Use this article when you need to decide whether something belongs in a journal, a sale entry, a payout entry, or a recurring template.
The main working pages are Transactions, Sales Entry, Payout Entry, and Memorized Transactions.
Quick facts
Start here
- Use a journal when you need a direct balanced entry.
- Use the expense tab when you need an expense line and a payment account.
- Use a sale when you are recording revenue activity that should follow sales-channel logic.
- Use a payout when you are clearing payout activity from a provider or channel.
- Use memorized transactions for work that repeats on a schedule.
Choose the right workflow first
- Use New Transaction for manual journals and corrections.
- Use Sales Entry when the entry should follow sales posting logic.
- Use Payout Entry when money is settling from a payment channel or processor.
Step 1: Record the entry and keep it balanced
Start from the main transaction list
Open Transactions to review what already exists and to open a new entry path.
Every journal-style transaction must stay balanced before it can be saved cleanly.

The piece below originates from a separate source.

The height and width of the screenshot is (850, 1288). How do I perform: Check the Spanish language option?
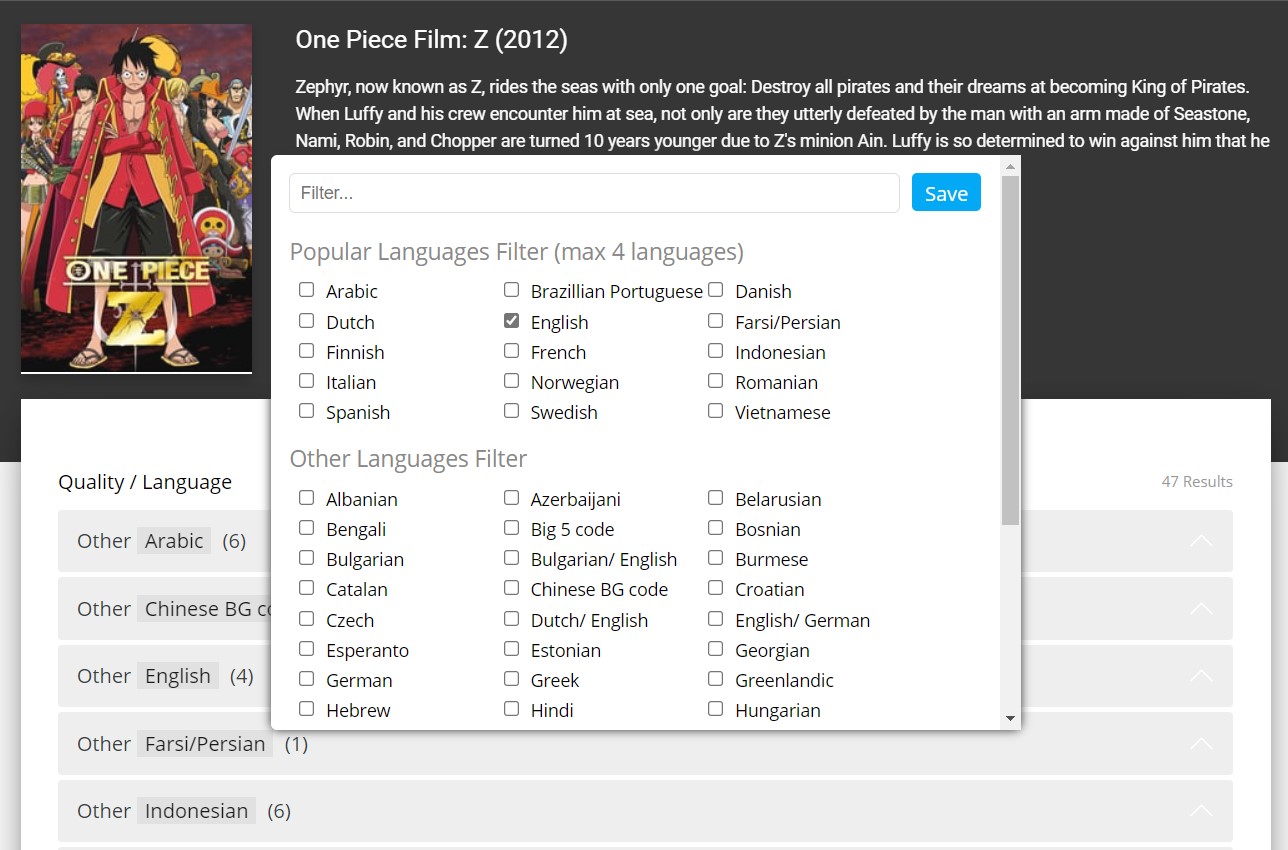[306, 411]
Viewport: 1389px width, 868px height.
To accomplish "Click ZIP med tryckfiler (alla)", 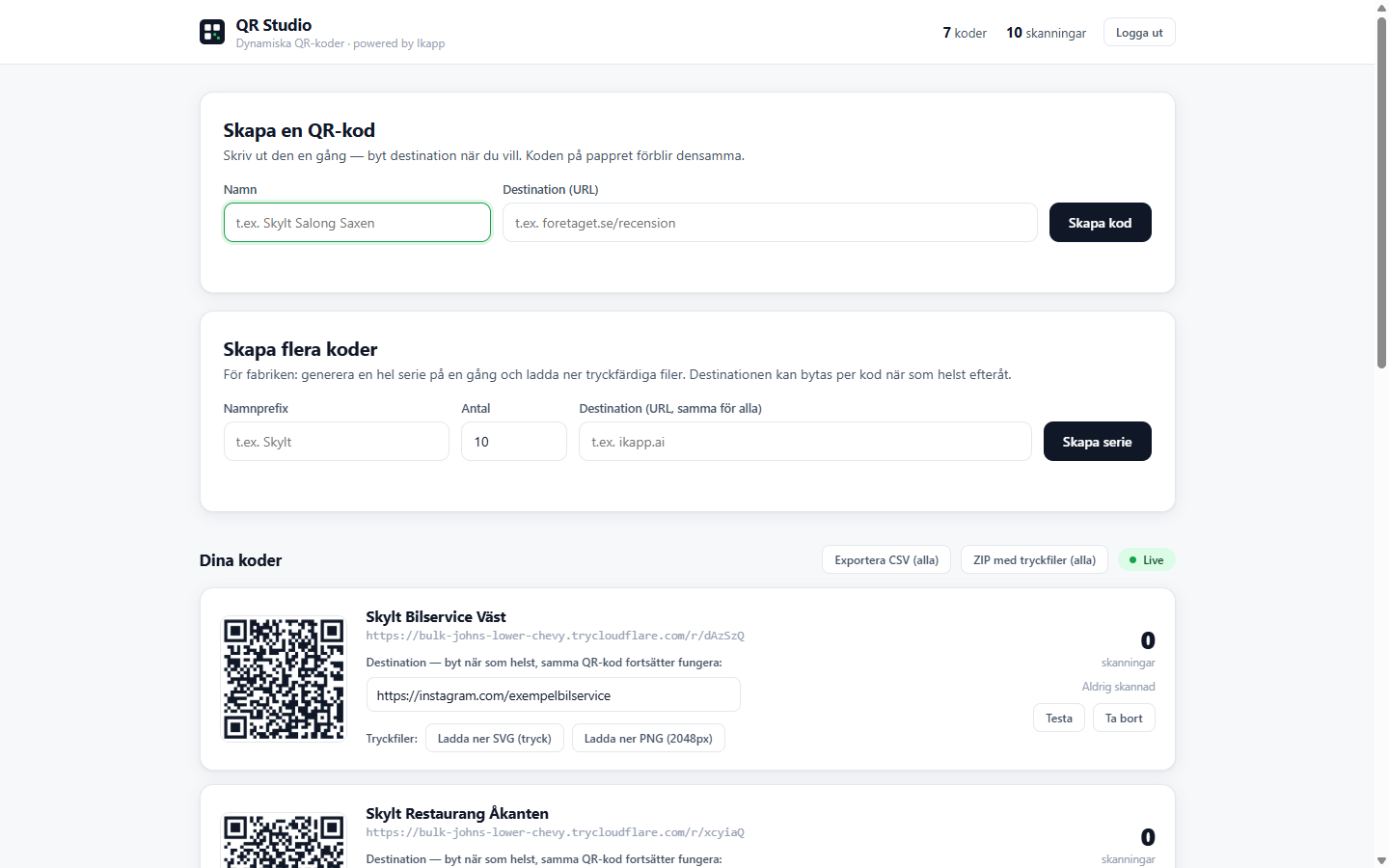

Step 2: Know when to use sale versus payout
A sale records the revenue event.
A payout records the settlement or transfer that clears money from a provider or clearing account.
- Do not use a payout to stand in for a sale.
- If the sales channel setup is correct, using the right workflow keeps reconciliation easier later.
Step 3: Save recurring work as a memorized transaction
Why templates help
Templates reduce retyping and keep recurring entries consistent.
They also make it easier to spot what is due instead of rebuilding the same journal from scratch each time.
Use templates for predictable bookkeeping
Open Memorized Transactions.
Create a template for rent, subscriptions, recurring accruals, or any entry your team repeats on a schedule.